Tuesday, 24 May 2016

VMware Photon Platform, Notes from the Field - Entry Two

Time to Build The Cluster Services

Is it a bird,  plane or the Photon Platform? In the early days of Photon Platforms announcements, in my own mind, I had it pegged as a purpose built platform alternative to 'vSphere Integrated Containers (VIC)'. Keeping in mind that VICs sole purpose in life is to enable Containers in vSphere with a cool concept of a 1:1 alignment of VM to Container. This meant a container can have all the flexibility inherent in a container with all the control and security of a VM. Alright come on down Photon Platform just bigger, better more focused right? Well not really....

So one thing that strikes you with the Photon Platform is the flexibility of choices it provides. From a scheduling cluster manager's perspective you can utilise Swarm, Kubernetes or Mesos out of the box. On the other side, this is ESXi after all (marketing slides aside that keep alluding to the slimmed down hypervisor) so it will happily run Virtual Machines  and Containers side by side (well containers within VMs anyway).

Being able to support both is important as not all workloads are created equal in this new age. Let's be honest, not everyone working in this new 'Cloud Native' world has grown a beard, rides a bicycle and wears skinny jeans, there is a variety of personalities that need to be catered for. What is common is we don't all need the assurance and crutches that come from the more traditional platforms. If I fall over it is ok, I will just get myself back up. In the traditional world I would have crutches, cushions, people watching me, ready to catch me if a stumble, etc. This is because in this traditional world I am seen as needed to be treated like a VIP (i.e. Very Important Process) and require all the care of advanced services to keep me going (and the costs associated with those advanced services). Sometimes a more traditional approach may be preferable to containerising (is that a word?) the workload so Virtual Machines live on even if they are seen as cattle (I'll let Duncan Epping define that for you).



This mixed capability is emphasised by the fact that all the management VMs are hosted out of the hypervisors that are flagged as Management hosts (you designate if a host is 'Management' so participates in the control plane or 'Cloud' which only provide a hosting platform capacity, or both). Anyway myself for one, I'm a big fan as by including the ability to host containers and VMs as this provides that flexible, cost and scale focused platform I want without having to look at alternatives such as Openstack. Add to this the fact that it also includes support for the 3 main container and workload cluster scheduling services out of the box and your covering a lot of bases for possible consumers of Photon Platform.

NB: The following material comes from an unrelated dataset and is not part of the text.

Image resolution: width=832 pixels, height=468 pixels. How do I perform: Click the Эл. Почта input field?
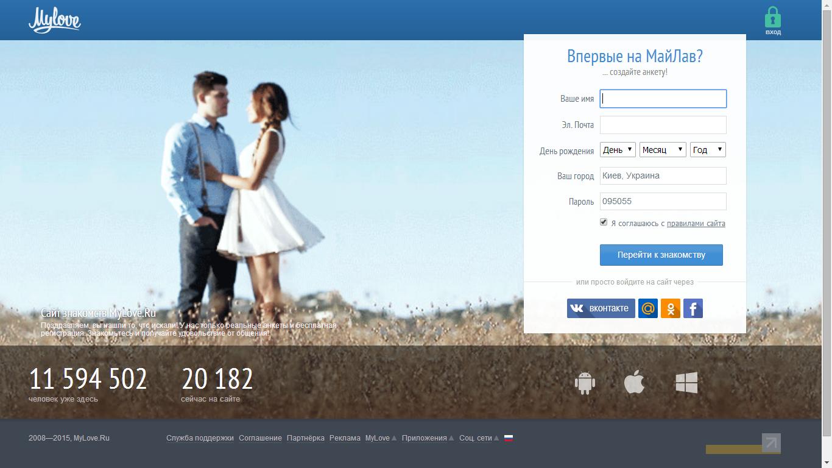coord(663,125)
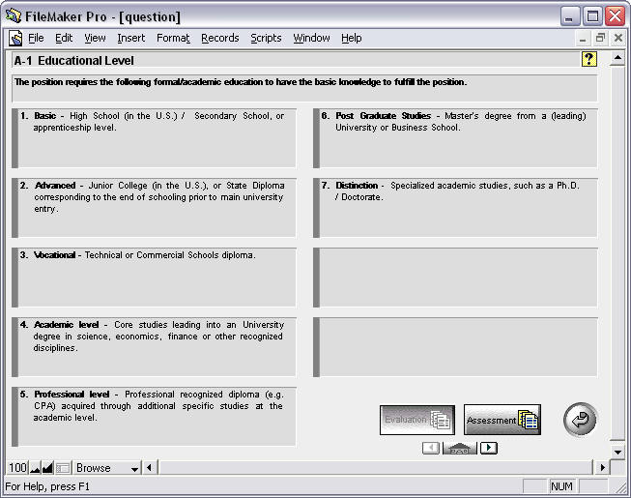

My personal choice is to go forward with Mesos at this stage as it gives me the open choices I want when paired with Marathon. I have played with all three though on Photon as all it takes is that you import the 3 images and enabled the 3 cluster types. I am not here to tell you how to do this or how to create a cluster as there are plenty of blogs that do that, I just want to give my view and some lessons I learnt on the way that may help someone out there. 

It is important to note that when creating clusters, they align to there traditional model and not some Hybrid like in VIC. What I mean by that is that if you create a Docker Swarm cluster, the slave nodes will be running the containers in a shared multi-node format. The nodes are utilising PhotonOS as there Operating System but we don't have the 1:1 Container to VM alignment of VIC. This is important to consider as your sizing of those nodes should reflect your needs. There are default 'Flavors' (remember Flavors define the resource configuration profiles) aligned to the different clusters but they can be overwritten at the API, CLI level when creating a cluster.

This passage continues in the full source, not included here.